As Rappleye concludes:

“The earliest documented Nihm borders correspond nearly exactly to the region wherein Nahom must be located, and scholarly commentary on the inscriptional evidence tends to place them somewhere within that region in antiquity. In short, there proves to be a strong convergence between eastward travel, burial of the dead, and the location of Nihm — a convergence that fits well with Nephi’s report of the burial of Ishmael at a place called Nahom, followed by a turn “nearly eastward” for the duration of their journey to Bountiful. Such a robust convergence deserves to be taken seriously.”

 

The Reflection

Rappleye usefully recounts all the relevant details regarding Nahom (though I wouldn’t have minded one more map outlining the paths of his proposed scenarios), but what makes it even more interesting to me is that I now have to revise my estimate of the strength of Nahom-related evidence.
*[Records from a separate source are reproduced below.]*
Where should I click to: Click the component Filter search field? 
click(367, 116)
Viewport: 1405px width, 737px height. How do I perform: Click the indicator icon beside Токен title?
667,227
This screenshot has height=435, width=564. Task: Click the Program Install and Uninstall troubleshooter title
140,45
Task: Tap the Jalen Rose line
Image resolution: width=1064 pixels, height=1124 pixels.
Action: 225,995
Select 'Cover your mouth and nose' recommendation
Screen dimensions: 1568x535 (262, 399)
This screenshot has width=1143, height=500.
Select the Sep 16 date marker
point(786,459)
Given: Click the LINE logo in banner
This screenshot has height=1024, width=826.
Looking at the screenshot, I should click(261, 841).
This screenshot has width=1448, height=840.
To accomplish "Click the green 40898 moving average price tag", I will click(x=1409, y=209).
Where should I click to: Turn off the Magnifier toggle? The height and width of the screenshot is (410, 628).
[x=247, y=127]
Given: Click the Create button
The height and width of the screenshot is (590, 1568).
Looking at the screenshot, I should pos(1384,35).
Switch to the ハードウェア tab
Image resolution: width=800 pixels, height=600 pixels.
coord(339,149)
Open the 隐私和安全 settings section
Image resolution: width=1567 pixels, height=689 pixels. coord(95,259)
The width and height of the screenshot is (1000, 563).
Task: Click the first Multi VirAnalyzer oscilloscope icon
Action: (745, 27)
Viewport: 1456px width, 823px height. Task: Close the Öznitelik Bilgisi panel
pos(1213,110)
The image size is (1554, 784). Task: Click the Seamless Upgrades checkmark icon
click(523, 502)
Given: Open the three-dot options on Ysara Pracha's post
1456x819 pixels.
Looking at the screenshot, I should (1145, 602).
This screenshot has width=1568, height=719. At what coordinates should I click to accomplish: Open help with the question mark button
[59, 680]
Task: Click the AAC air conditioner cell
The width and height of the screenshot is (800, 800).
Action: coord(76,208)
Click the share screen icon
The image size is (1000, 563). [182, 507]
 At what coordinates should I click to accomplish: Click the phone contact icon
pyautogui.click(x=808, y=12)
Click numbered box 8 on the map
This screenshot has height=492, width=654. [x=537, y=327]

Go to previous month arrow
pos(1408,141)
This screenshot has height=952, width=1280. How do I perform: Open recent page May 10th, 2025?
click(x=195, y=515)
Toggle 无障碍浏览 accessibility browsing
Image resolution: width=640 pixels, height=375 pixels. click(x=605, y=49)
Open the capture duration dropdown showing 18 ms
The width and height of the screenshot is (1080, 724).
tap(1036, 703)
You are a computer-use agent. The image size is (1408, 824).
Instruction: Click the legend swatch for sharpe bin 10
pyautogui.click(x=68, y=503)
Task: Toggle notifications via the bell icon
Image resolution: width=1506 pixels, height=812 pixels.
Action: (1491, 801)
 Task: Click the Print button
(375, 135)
A couple years ago, I’d estimated that the odds of Joseph picking a place name that matched a similar name in the area of the eastward turn was about 1 in 100. But I’d done so using all the place names in a range of about 120 miles north to south (without much justification beyond eyeballing an old map). Using Rappleye’s estimate of 60 miles would cut that probability about in half—to something close to 1 in 200. Restricting that range east to west would cut that probability even further, though I’m not sure Nephi’s silence regarding the Red Sea and the implied use of the Frankincense Trail would’ve been much of an impediment to scholars had the name matched a place further west. Either way, it’s a useful example of how updated scholarship can (or should) lead us to change how we weigh certain pieces of evidence. And in the case of Nahom, the strength of that convergence suggests that evidence should not be ignored, even if chance ultimately had a realistic probability (it feels weird saying that a 1 in 200 chance is realistic, but that’s only in comparison with other classes of Book of Mormon evidence) of producing the connection we see.